For the next few weeks, I’ve decided to share with you the journey of building Limpid.cloud.
Once a week, I intend to present a feature I’m working on and answer questions such as:
- Why did I choose to work on that?
- Who needs this feature?
- How did I build it?
- Which challenges did I encounter?
- What’s the initial feedback from my users/customers?
etc...
Committing to doing this once a week will push me to ship features & iterate FAST, which is absolutely key when building a startup.
I spent this week building a dataset of 250,000+ SaaS, Cloud, and IT Providers.
All Limpid.cloud users first start by automatically listing all the SaaS & Cloud providers used within their company. To do this reliably, I need three components:
An exhaustive dataset of all the existing providers in the world
Connections with as many data sources as possible within the company: Google Workspace, Web browsers, Accounting, Bank account, etc..
A strong algorithm to accurately match the raw data from the sources with the providers that I have in the dataset.
🧐 Why I prioritised this: Since the initial "discovery" phase is the most important aspect of Limpid, I need the dataset to have as many providers as possible.
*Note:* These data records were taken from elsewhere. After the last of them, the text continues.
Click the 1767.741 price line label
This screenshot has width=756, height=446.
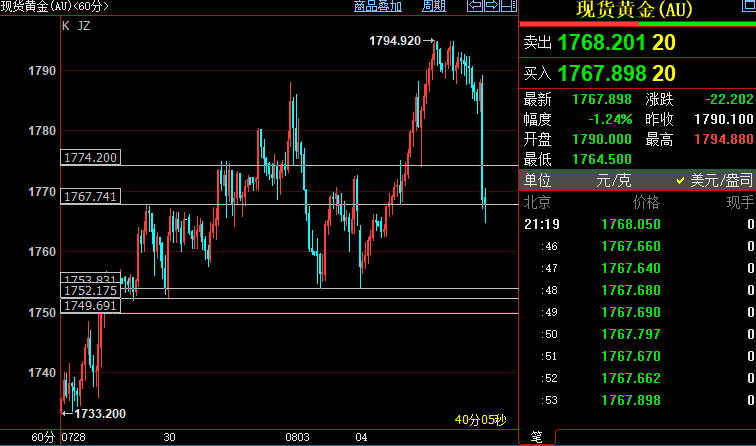(90, 197)
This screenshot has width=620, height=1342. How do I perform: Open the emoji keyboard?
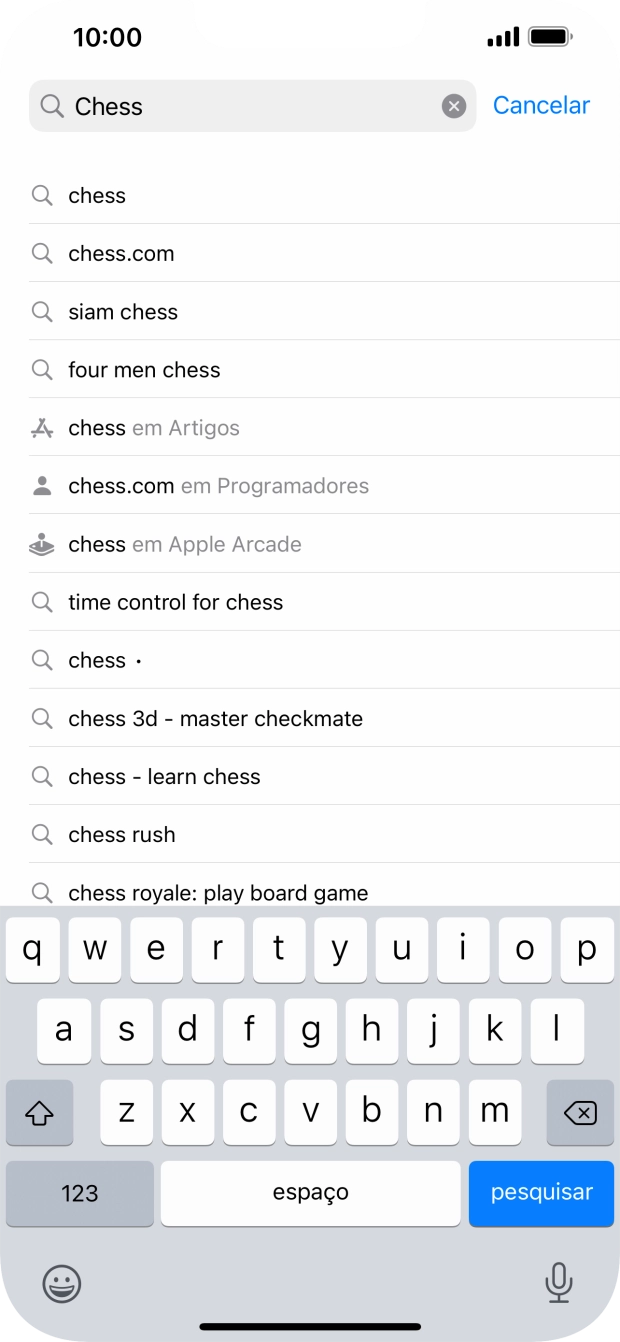point(62,1283)
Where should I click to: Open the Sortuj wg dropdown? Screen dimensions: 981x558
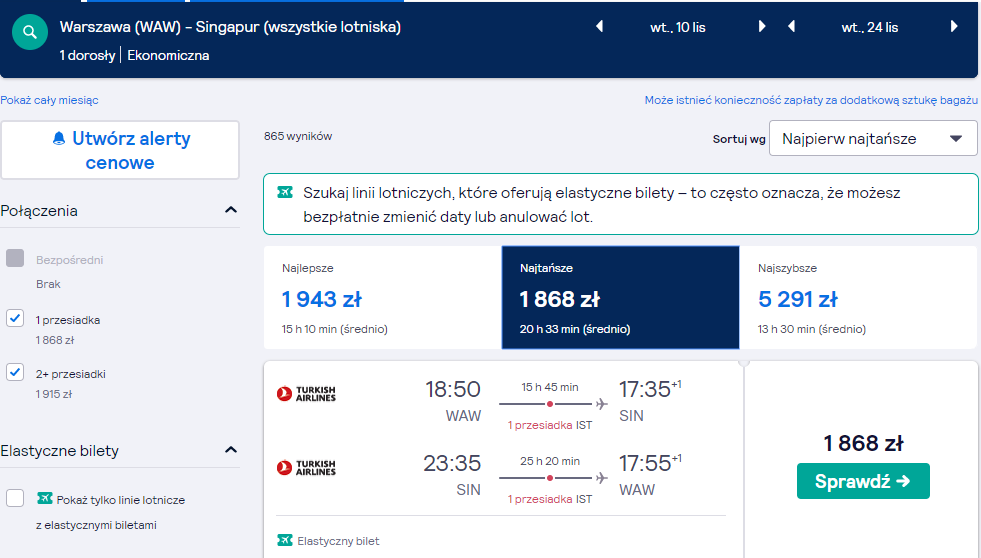click(x=873, y=138)
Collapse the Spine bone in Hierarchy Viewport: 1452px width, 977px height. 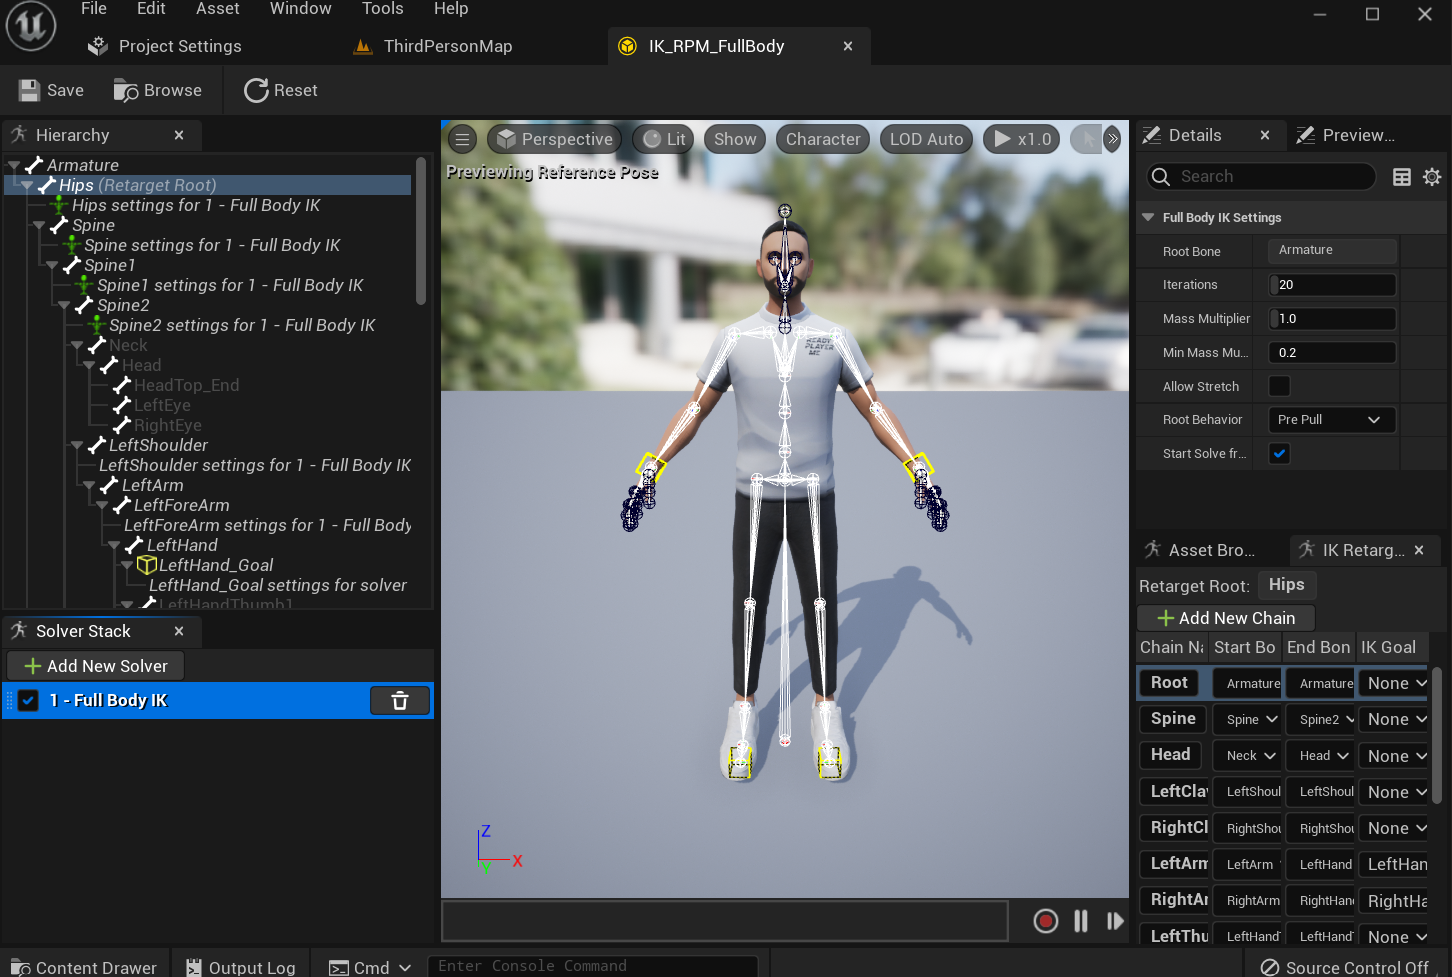(39, 225)
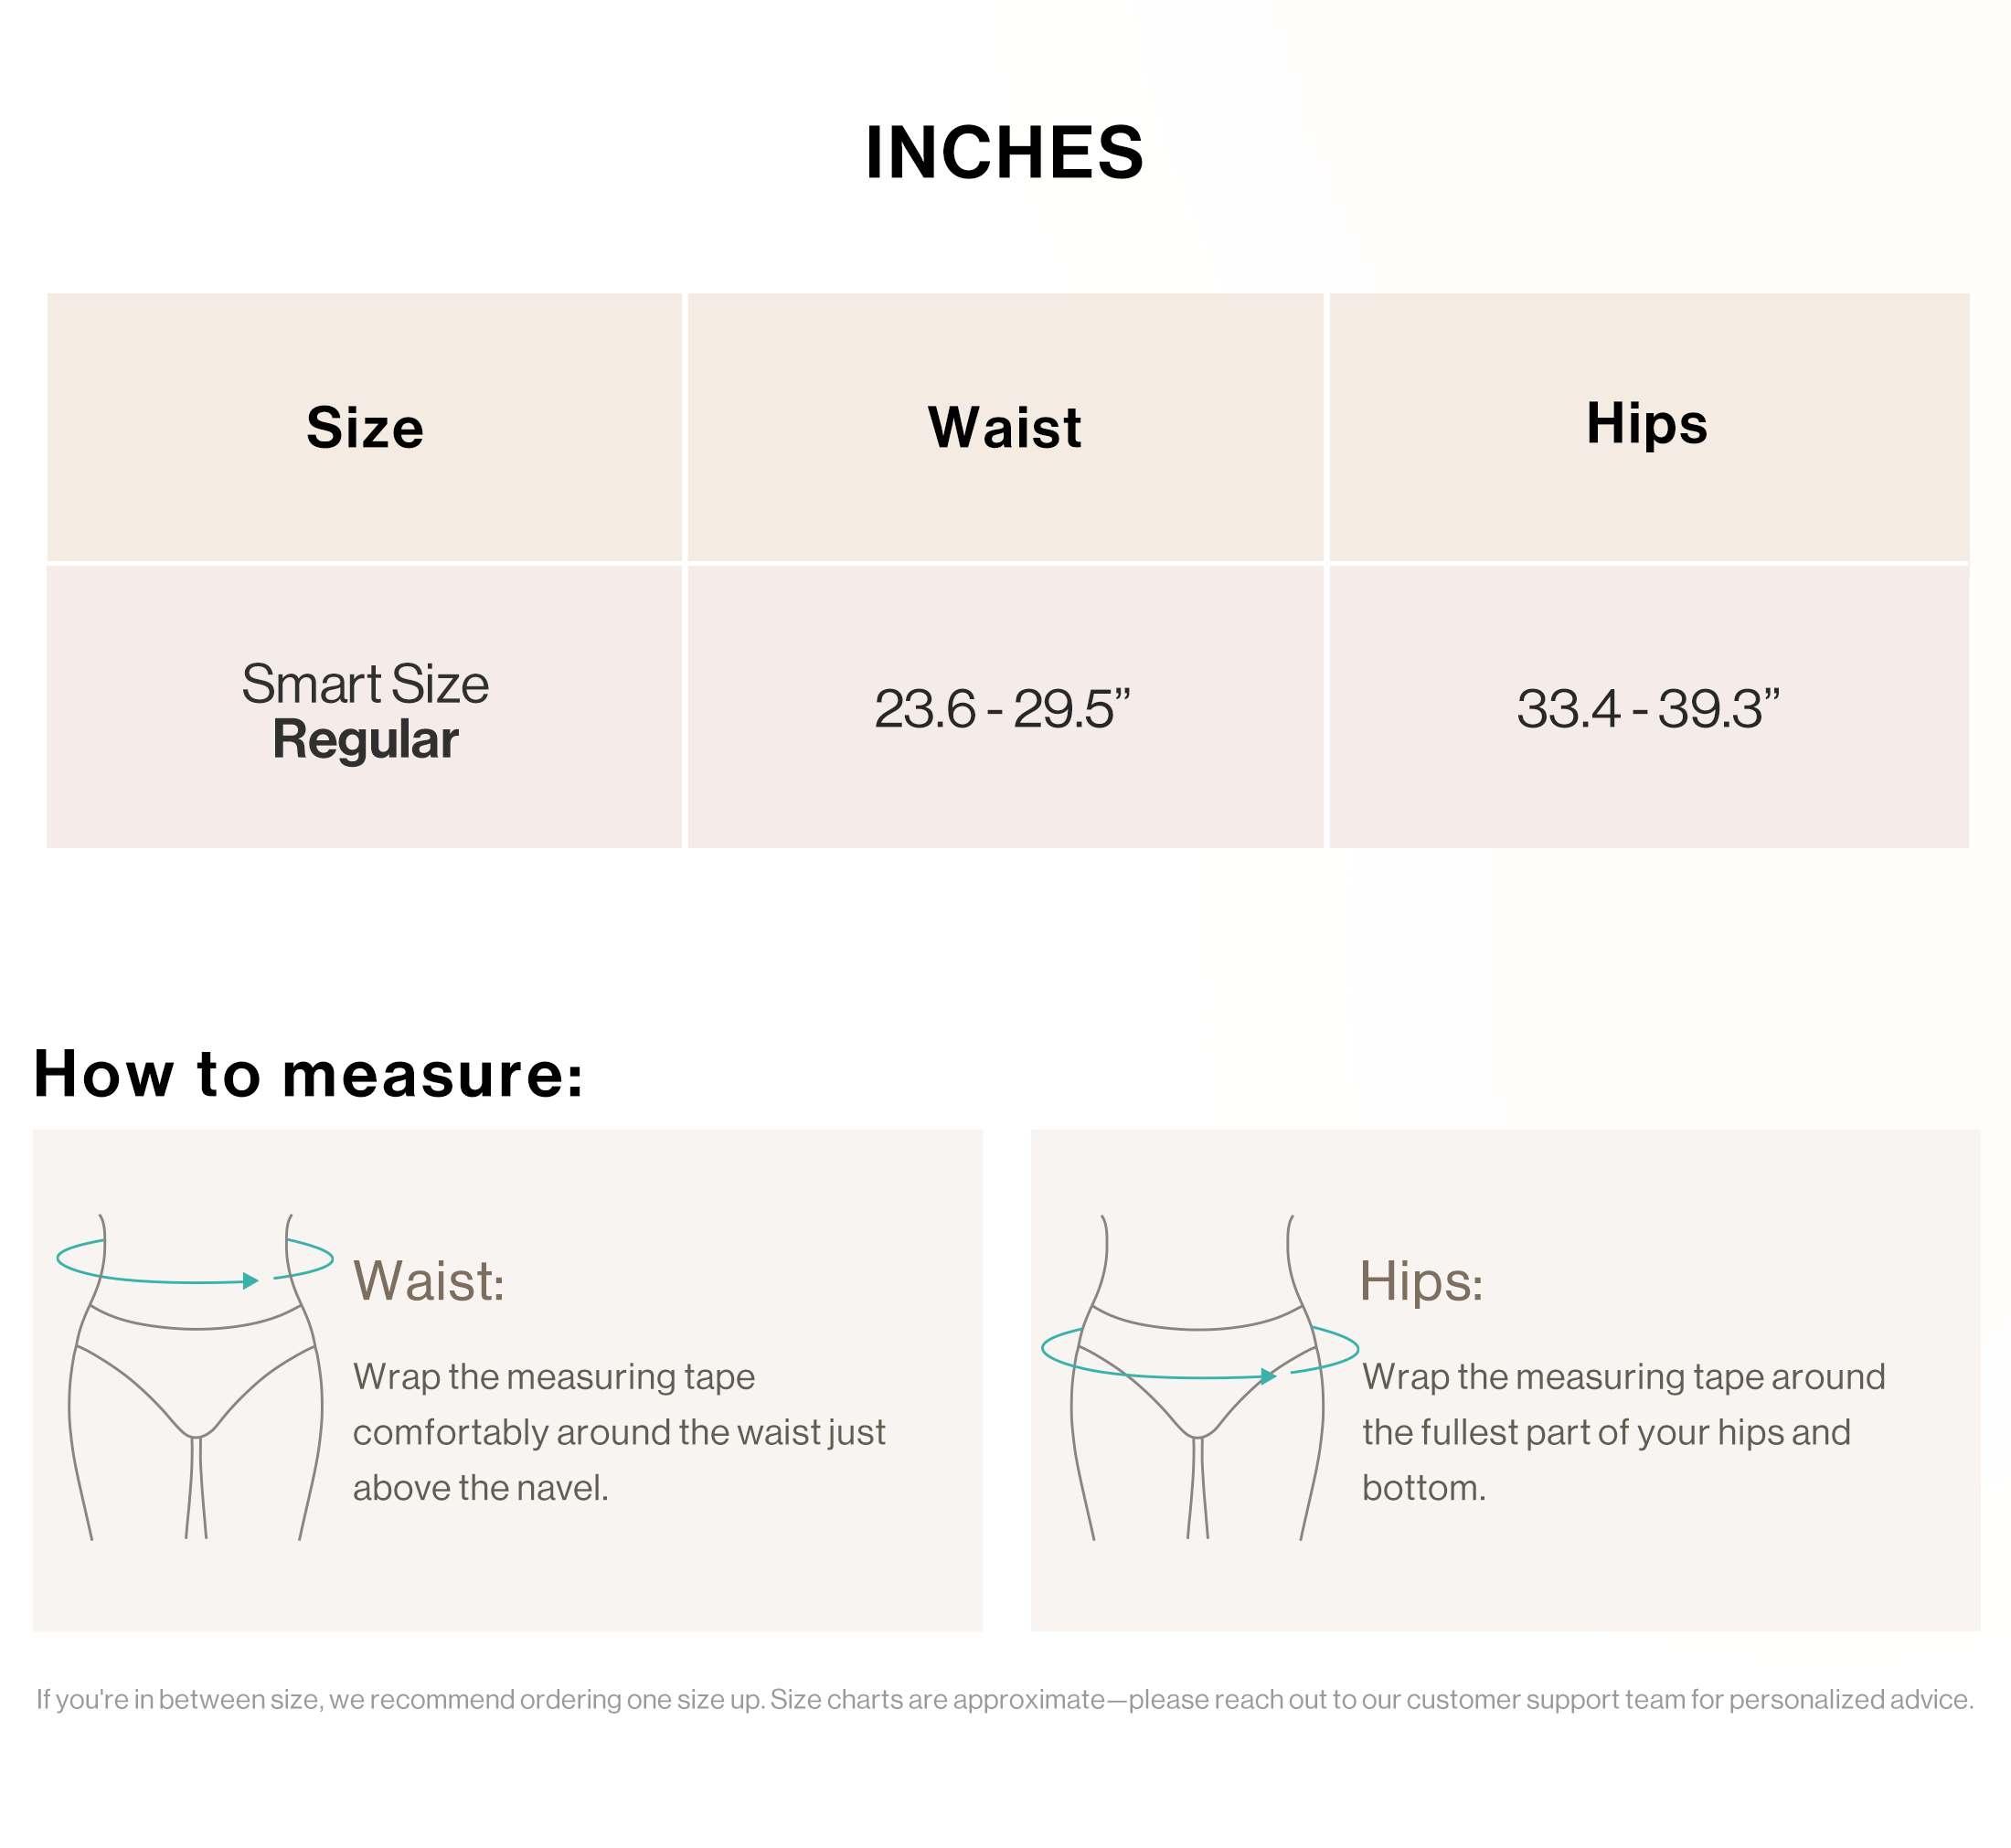This screenshot has width=2011, height=1848.
Task: Select the Size column header
Action: tap(365, 427)
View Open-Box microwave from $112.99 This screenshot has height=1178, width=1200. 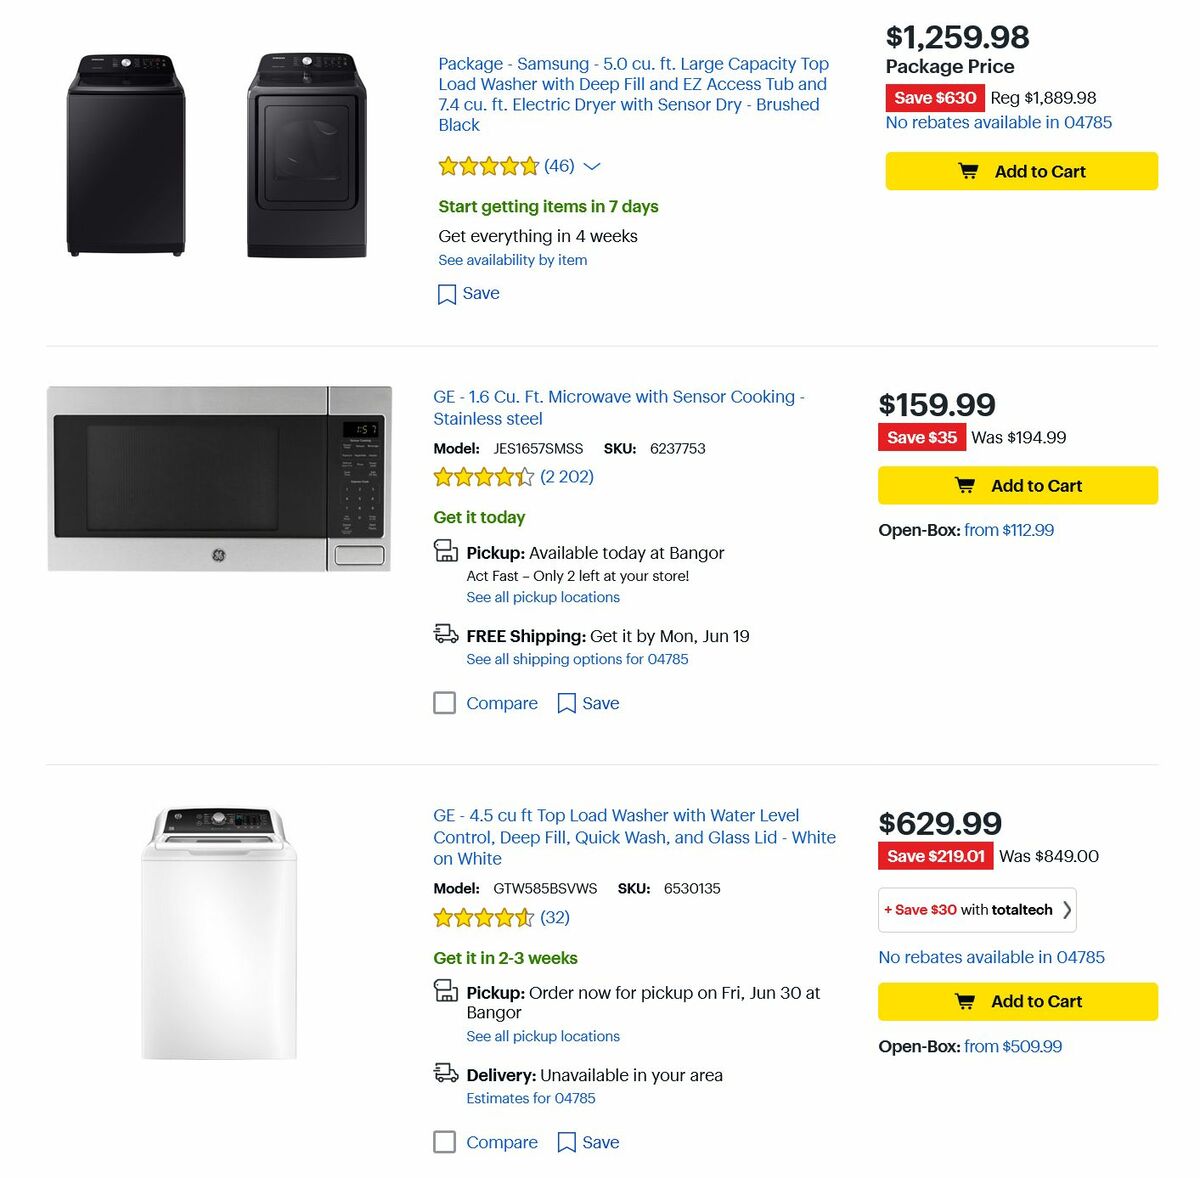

I used to have 3,000 of those, which was far from being enough!
👨💼 Who is this for: All users of Limpid (on Free or Paid plans).
🛠️ How I built it:
- I initially thought about buying a premade dataset of SaaS providers (there are plenty available on the web), but those were out of my budget. Also, I feared that they were not exhaustive enough and that I would have to buy them again in a few months to have up-to-date data.
- I also thought about scraping popular SaaS websites such as G2 or Capterra, but they didn't seem exhaustive enough for my use case. Also, doing that would be quite expensive and against their terms of service.
- After looking at different options, I ended up finding a variety of Open Source / Free data sources about all companies in the world, which I joined together and filtered/cleaned using a powerful data transformation tool: Acho.
🤯 What I struggled with: To my stupefaction, it turns out that Excel cannot handle files of more than 1m rows, which is ridiculously low in today's world of big data (this limit hasn't changed since 2007!). I started from a CSV file with 17m rows, which forced me to look at other options.
🔜 Next steps: Now that I have an exhaustive dataset, I'll improve the "matching" algorithm to ensure we don't have too many false positives or false negatives.
I'll see you all next week! ✌️
- Valentin